Task instructions
Your answer is the lines below, exactly, from the one that contains "著作成果 (1300, 697)" through the one that contains "Donate (1312, 37)", both included.

Listed entries
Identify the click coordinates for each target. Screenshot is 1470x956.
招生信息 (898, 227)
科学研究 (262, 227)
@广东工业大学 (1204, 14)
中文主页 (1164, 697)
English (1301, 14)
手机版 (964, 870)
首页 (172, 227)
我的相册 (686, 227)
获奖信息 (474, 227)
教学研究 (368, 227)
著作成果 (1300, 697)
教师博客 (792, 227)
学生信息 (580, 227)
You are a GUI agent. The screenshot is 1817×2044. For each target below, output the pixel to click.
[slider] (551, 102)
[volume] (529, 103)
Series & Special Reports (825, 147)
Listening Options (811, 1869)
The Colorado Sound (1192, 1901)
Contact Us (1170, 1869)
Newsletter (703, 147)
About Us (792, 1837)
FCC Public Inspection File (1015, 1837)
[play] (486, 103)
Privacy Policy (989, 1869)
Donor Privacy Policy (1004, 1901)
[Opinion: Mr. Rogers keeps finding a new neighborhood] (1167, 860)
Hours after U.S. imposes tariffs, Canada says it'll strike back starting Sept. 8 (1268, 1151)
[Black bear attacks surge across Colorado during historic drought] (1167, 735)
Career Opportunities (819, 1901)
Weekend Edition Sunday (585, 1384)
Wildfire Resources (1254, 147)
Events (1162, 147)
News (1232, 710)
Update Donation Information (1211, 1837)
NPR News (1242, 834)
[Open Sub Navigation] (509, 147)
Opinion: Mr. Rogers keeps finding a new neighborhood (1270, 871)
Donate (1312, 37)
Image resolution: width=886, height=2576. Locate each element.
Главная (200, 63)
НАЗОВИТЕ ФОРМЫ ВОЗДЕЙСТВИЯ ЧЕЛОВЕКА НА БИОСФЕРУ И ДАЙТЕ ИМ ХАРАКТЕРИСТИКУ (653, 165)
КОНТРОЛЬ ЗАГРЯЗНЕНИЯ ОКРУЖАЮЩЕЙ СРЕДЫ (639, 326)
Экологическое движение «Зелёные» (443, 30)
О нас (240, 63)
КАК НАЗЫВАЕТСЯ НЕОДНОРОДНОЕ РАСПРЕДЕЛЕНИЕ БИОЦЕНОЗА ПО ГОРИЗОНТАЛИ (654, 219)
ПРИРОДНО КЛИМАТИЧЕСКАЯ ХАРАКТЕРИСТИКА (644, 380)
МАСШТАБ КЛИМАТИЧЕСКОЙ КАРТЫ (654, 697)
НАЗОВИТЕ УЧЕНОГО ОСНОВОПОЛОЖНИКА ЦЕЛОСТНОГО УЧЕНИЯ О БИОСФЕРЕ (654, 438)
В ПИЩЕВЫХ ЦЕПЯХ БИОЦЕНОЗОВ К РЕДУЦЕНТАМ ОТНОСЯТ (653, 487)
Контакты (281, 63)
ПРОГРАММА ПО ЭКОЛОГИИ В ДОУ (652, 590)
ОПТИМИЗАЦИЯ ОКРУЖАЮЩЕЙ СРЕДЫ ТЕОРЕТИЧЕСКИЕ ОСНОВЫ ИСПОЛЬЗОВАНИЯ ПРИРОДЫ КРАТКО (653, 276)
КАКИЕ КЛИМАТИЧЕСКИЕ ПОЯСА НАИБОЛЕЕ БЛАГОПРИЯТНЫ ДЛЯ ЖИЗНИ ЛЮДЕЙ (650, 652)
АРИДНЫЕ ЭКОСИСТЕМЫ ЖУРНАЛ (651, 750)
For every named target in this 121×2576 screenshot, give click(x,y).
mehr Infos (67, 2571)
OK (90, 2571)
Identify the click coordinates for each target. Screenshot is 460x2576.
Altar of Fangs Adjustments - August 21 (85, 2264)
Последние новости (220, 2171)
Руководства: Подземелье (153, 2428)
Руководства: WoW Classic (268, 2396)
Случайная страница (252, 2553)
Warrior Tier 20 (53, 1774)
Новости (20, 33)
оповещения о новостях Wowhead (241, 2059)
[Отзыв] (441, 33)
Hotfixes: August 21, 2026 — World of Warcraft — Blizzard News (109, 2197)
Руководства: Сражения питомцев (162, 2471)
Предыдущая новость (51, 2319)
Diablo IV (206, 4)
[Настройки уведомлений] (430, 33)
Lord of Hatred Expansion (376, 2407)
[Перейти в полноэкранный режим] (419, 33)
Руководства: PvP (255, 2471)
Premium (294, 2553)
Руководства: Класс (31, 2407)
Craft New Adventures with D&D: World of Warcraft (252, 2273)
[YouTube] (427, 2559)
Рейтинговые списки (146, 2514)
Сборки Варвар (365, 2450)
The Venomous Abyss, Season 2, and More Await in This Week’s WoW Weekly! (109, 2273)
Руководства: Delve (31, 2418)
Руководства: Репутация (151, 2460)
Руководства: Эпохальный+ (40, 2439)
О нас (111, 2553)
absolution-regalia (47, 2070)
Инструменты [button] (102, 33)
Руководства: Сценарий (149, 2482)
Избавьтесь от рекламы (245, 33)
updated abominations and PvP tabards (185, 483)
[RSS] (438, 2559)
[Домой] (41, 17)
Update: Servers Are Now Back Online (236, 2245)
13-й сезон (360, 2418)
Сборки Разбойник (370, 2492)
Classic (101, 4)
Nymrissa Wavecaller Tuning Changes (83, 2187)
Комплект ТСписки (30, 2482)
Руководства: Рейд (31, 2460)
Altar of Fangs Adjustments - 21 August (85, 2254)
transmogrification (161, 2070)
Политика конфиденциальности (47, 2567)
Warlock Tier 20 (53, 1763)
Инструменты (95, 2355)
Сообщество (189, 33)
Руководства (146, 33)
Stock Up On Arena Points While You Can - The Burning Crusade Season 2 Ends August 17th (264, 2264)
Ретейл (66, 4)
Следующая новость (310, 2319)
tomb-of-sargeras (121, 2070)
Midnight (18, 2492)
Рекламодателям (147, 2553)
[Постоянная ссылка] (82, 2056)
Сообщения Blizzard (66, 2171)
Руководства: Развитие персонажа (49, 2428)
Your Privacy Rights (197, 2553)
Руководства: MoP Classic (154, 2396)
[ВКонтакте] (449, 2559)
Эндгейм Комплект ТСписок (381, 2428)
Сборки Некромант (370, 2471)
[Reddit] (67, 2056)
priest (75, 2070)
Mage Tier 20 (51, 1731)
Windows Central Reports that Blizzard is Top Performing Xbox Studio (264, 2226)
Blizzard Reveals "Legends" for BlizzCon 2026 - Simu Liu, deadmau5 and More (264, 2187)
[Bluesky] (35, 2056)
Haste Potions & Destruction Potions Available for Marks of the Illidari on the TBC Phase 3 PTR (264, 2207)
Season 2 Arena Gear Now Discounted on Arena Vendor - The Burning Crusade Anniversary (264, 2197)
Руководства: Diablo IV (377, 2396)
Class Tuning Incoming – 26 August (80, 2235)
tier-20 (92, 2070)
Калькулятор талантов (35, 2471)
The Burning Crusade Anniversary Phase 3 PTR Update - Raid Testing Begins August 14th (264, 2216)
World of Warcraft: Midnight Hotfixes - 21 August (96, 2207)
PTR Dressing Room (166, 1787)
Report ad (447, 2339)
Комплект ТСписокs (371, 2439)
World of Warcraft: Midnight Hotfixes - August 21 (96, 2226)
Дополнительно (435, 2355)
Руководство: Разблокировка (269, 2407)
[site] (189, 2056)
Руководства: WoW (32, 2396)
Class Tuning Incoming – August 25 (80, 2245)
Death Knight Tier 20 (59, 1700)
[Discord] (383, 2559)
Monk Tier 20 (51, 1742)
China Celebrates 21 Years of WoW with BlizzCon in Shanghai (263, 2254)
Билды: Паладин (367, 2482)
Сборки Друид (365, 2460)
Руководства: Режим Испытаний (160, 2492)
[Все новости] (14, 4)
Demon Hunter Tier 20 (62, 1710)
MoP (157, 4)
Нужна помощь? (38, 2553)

Solution for this problem
著作成果 (1300, 697)
教师博客 (792, 227)
学生信息 (580, 227)
You are a GUI agent. The screenshot is 1817×2044. For each target below, output the pixel to click.
[slider] (551, 102)
[volume] (529, 103)
Series & Special Reports (825, 147)
Listening Options (811, 1869)
The Colorado Sound (1192, 1901)
Contact Us (1170, 1869)
Newsletter (703, 147)
About Us (792, 1837)
FCC Public Inspection File (1015, 1837)
[play] (486, 103)
Privacy Policy (989, 1869)
Donor Privacy Policy (1004, 1901)
[Opinion: Mr. Rogers keeps finding a new neighborhood] (1167, 860)
Hours after U.S. imposes tariffs, Canada says it'll strike back starting Sept. 8 (1268, 1151)
[Black bear attacks surge across Colorado during historic drought] (1167, 735)
Career Opportunities (819, 1901)
Weekend Edition Sunday (585, 1384)
Wildfire Resources (1254, 147)
Events (1162, 147)
News (1232, 710)
Update Donation Information (1211, 1837)
NPR News (1242, 834)
[Open Sub Navigation] (509, 147)
Opinion: Mr. Rogers keeps finding a new neighborhood (1270, 871)
Donate (1312, 37)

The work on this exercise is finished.